* What this task involves:
Starting at the line that contains "This screenshot has width=454, height=306.", write out each line through the end of the data below, exactly as it stands. Skip any pictures.

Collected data

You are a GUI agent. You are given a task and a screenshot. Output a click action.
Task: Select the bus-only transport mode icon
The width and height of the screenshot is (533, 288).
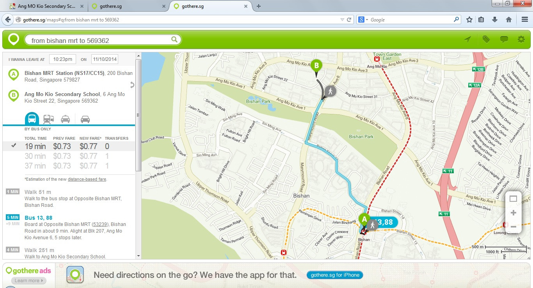point(32,118)
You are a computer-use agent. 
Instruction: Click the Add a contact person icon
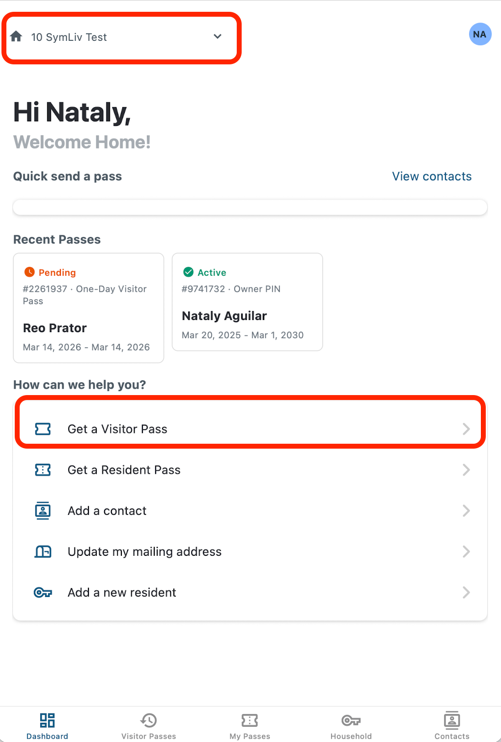pos(43,511)
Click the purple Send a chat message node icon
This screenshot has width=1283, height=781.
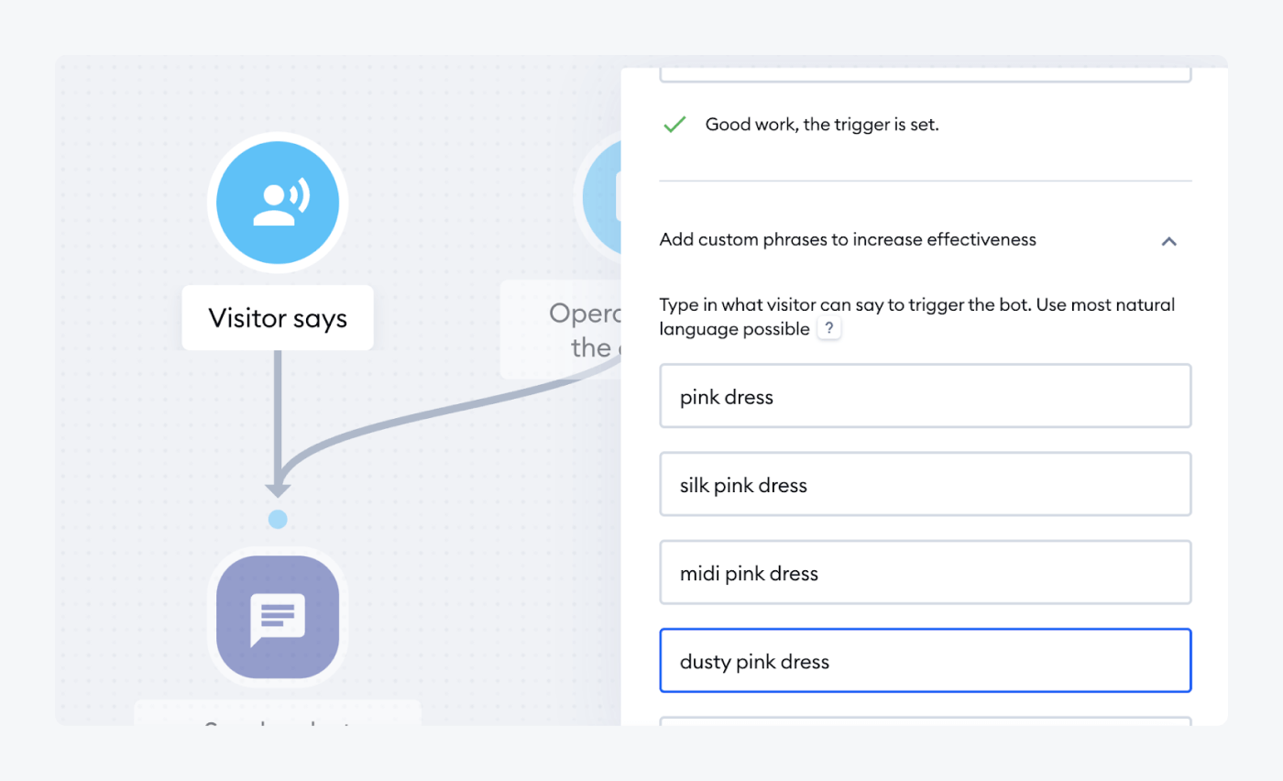(278, 617)
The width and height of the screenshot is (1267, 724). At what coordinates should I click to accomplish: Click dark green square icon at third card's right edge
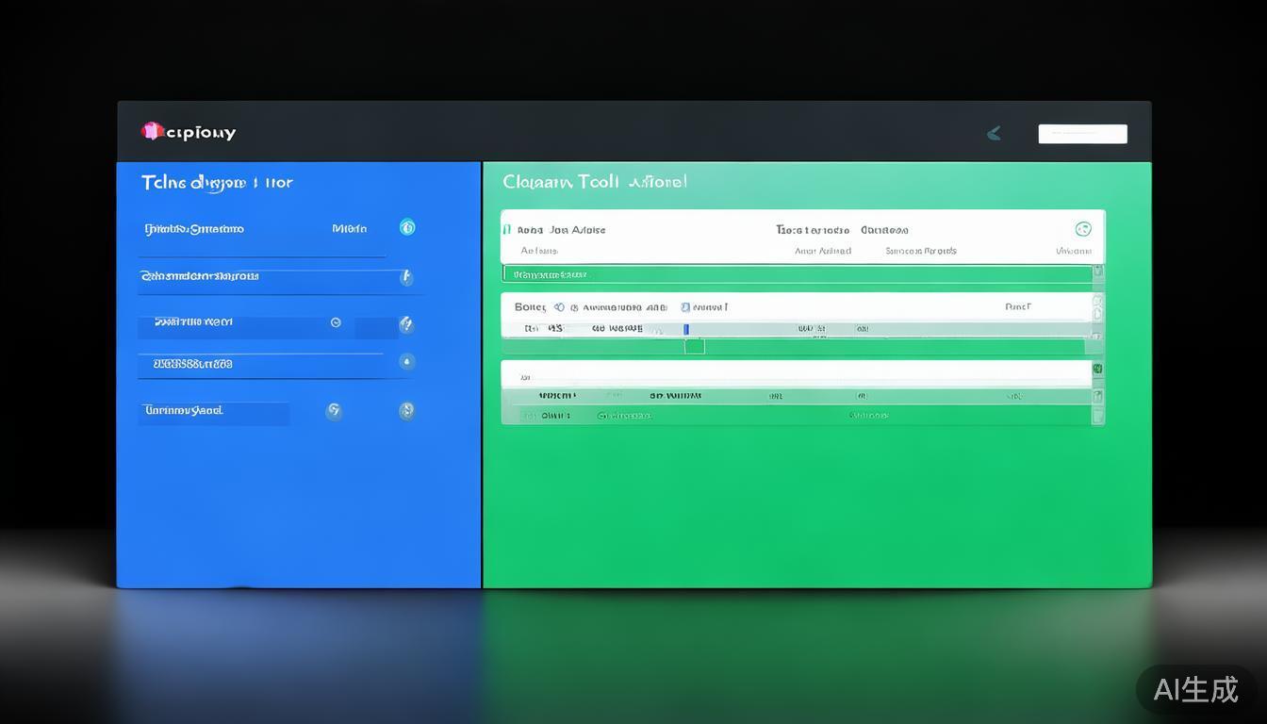coord(1097,370)
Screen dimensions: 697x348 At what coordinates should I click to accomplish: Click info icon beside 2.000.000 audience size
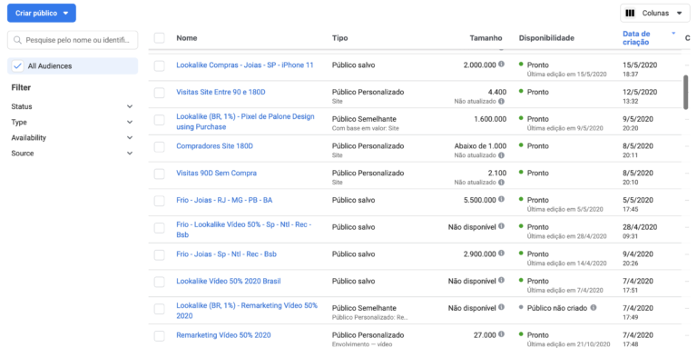[x=501, y=65]
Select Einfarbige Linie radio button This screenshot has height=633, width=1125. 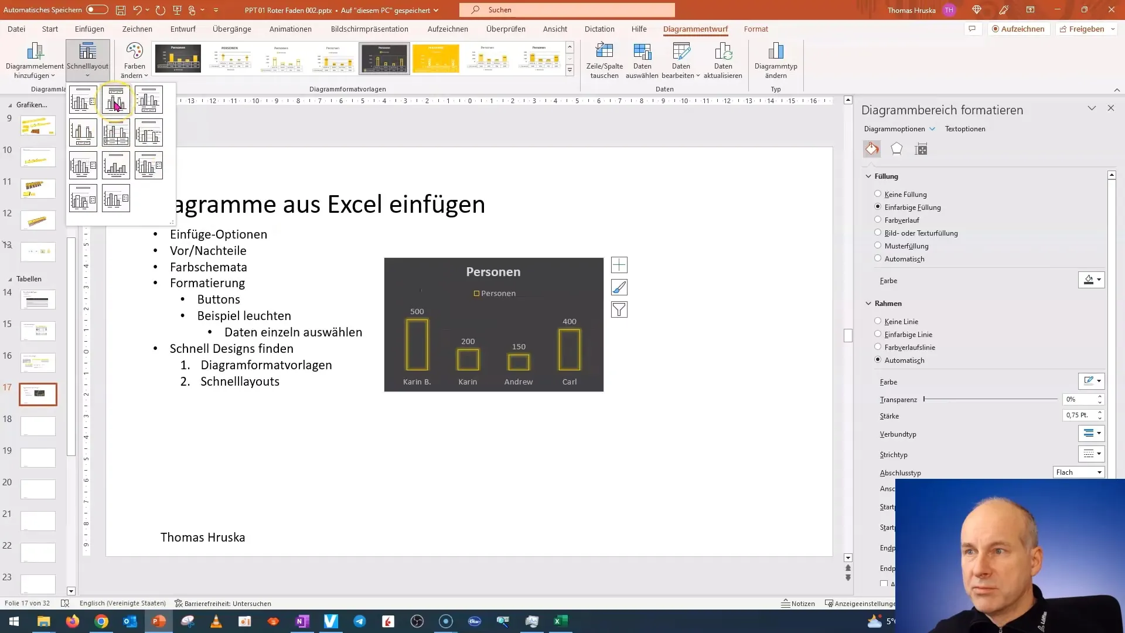pos(877,334)
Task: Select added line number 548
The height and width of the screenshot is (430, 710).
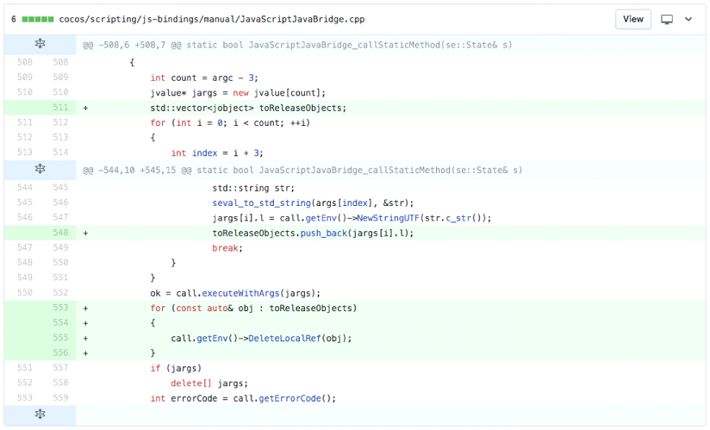Action: [x=59, y=233]
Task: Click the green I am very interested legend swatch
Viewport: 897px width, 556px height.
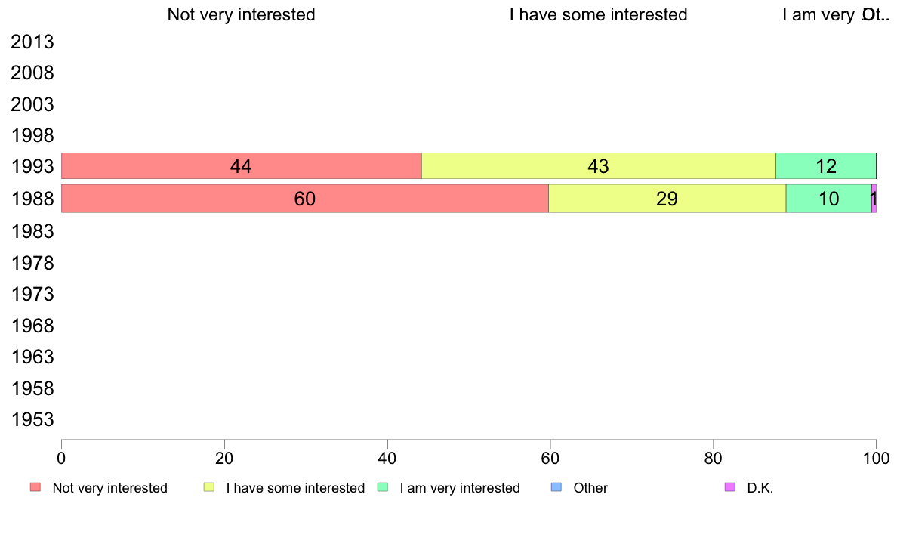Action: tap(383, 487)
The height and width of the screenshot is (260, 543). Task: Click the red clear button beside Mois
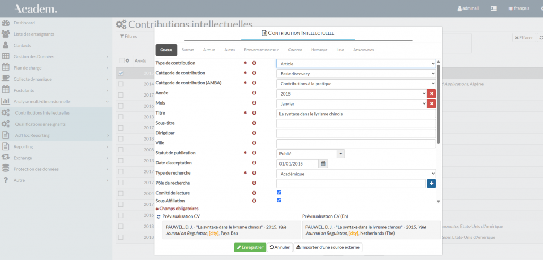431,103
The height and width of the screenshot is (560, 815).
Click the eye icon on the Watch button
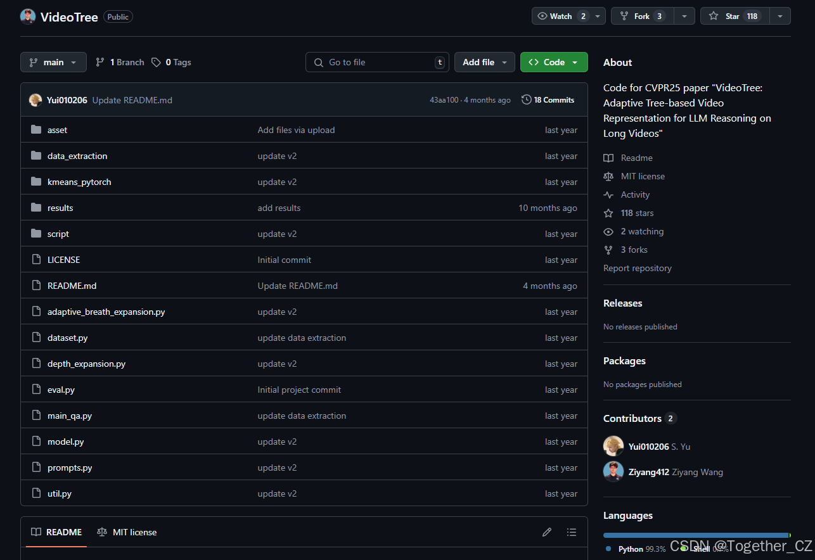542,16
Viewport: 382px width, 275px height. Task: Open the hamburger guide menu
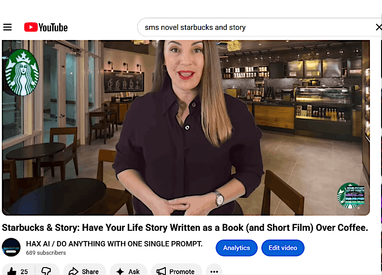[7, 27]
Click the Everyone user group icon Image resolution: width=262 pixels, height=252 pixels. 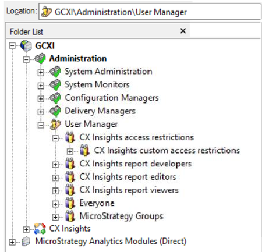tap(70, 203)
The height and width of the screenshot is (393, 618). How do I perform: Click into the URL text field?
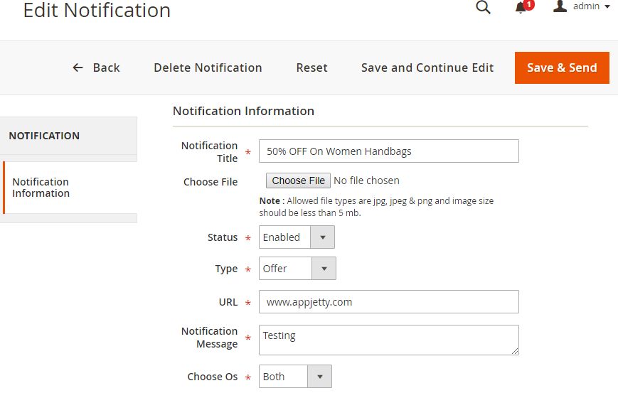(388, 302)
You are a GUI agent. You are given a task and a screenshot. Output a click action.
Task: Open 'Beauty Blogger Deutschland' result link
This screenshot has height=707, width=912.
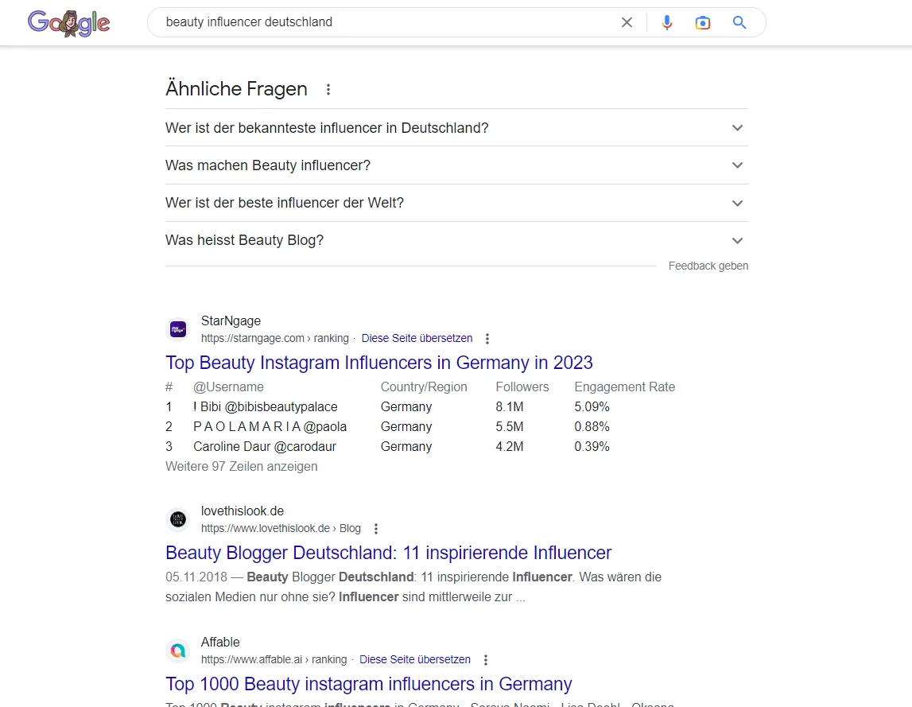pyautogui.click(x=388, y=553)
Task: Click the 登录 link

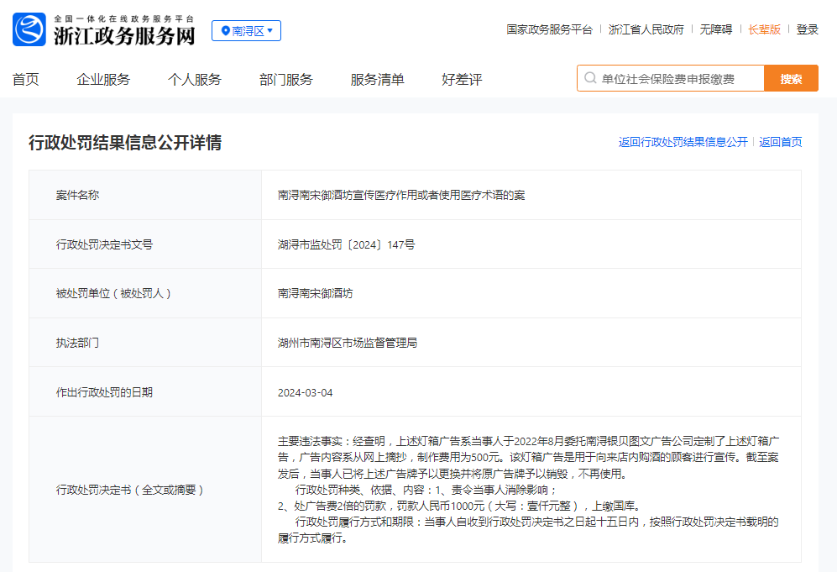Action: pyautogui.click(x=807, y=29)
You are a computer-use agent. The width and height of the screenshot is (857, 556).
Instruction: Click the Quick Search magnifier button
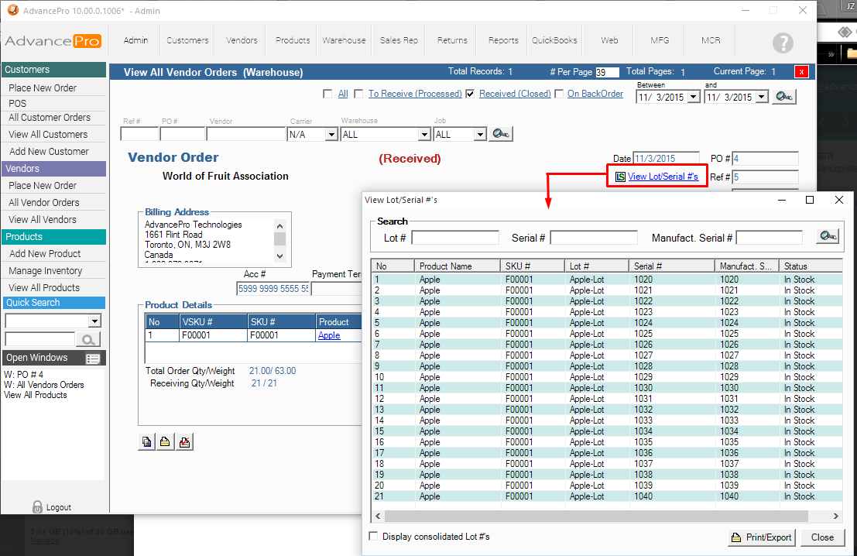point(88,339)
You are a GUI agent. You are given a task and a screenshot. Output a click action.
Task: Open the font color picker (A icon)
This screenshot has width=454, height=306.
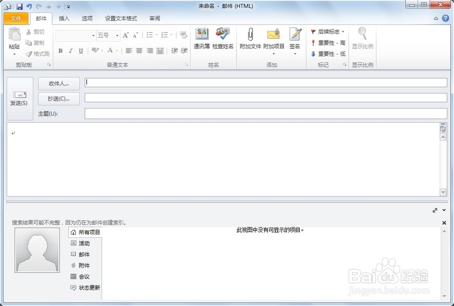(x=111, y=51)
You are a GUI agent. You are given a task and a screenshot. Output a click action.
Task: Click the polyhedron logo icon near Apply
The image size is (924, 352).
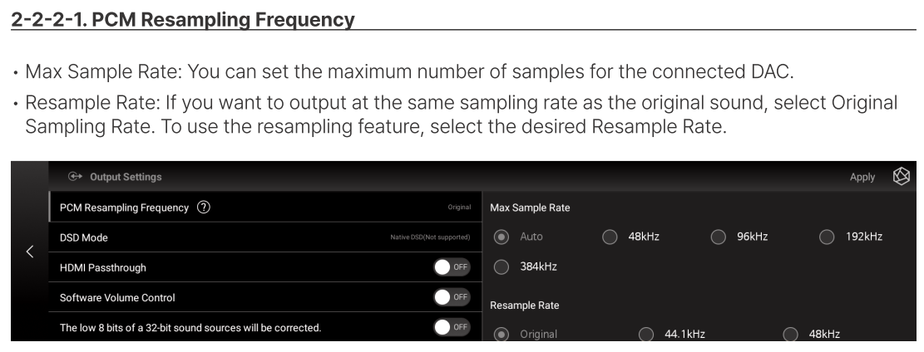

* The completed task:
This screenshot has width=454, height=306.
(x=111, y=51)
You are a GUI agent. You are given a task and a screenshot. Output a click action.
Task: Click the polyhedron logo icon near Apply
The image size is (924, 352).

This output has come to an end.